▶ _Do this_
According to the Tax Court summary opinion below, on what date was the opinion filed?

____ Source passage

DOVID AND MARCIA L. GOLDFARB, Petitioners v. COMMISSIONER OF INTERNAL REVENUE, Respondent, UNITED STATES TAX COURT - SUMMARY OPINION, T.C. Summary Opinion 2007-41, Docket No. 21305-05S., Filed March 13, 2007
DOVID AND MARCIA L. GOLDFARB, Petitioners v. COMMISSIONER OF INTERNAL REVENUE, Respondent
UNITED STATES TAX COURT - SUMMARY OPINION
T.C. Summary Opinion 2007-41
Docket No. 21305-05S.
Filed March 13, 2007.
PURSUANT TO INTERNAL REVENUE CODE SECTION 7463(b), THIS OPINION MAY NOT BE TREATED AS PRECEDENT FOR ANY OTHER CASE.
Dovid and Marcia L. Goldfarb, pro sese.
Miriam C. Dillard and Jeffrey S. Luechtefeld , for respondent.
PANUTHOS, Chief Special Trial Judge : This case was heard pursuant to the provisions of section 7463 of the Internal Revenue Code in effect at the time the petition was filed. The decision to be entered is not reviewable by any other court, and this opinion should not be cited as authority. Unless otherwise indicated, subsequent section references are to the Internal Revenue Code in effect for the year in issue, and all Rule references are to the Tax Court Rules of Practice and Procedure.

________
____ Information supplied

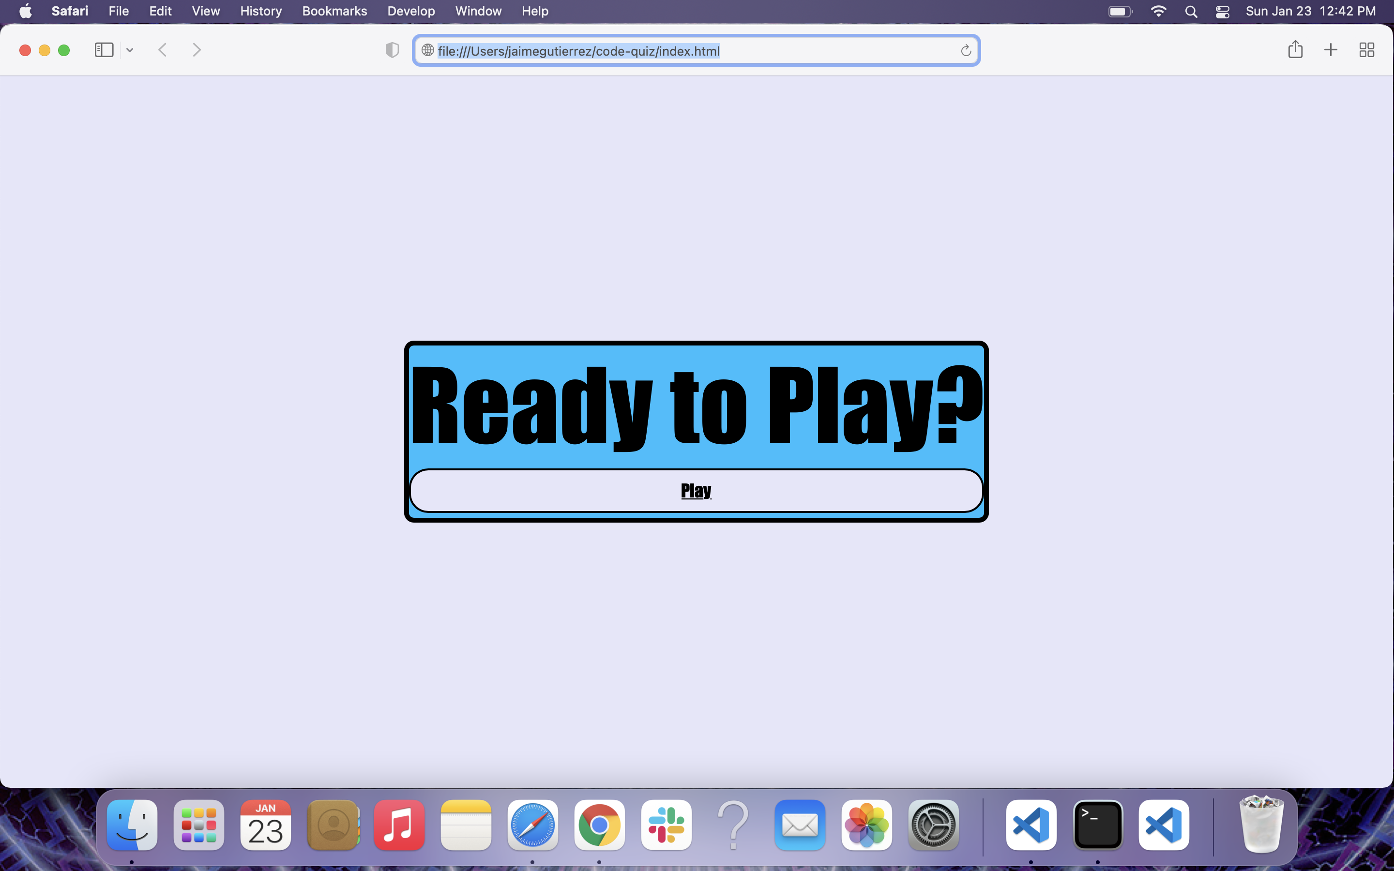Click the Safari sidebar toggle icon

(x=104, y=50)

________

▶ _Solution below_
March 13, 2007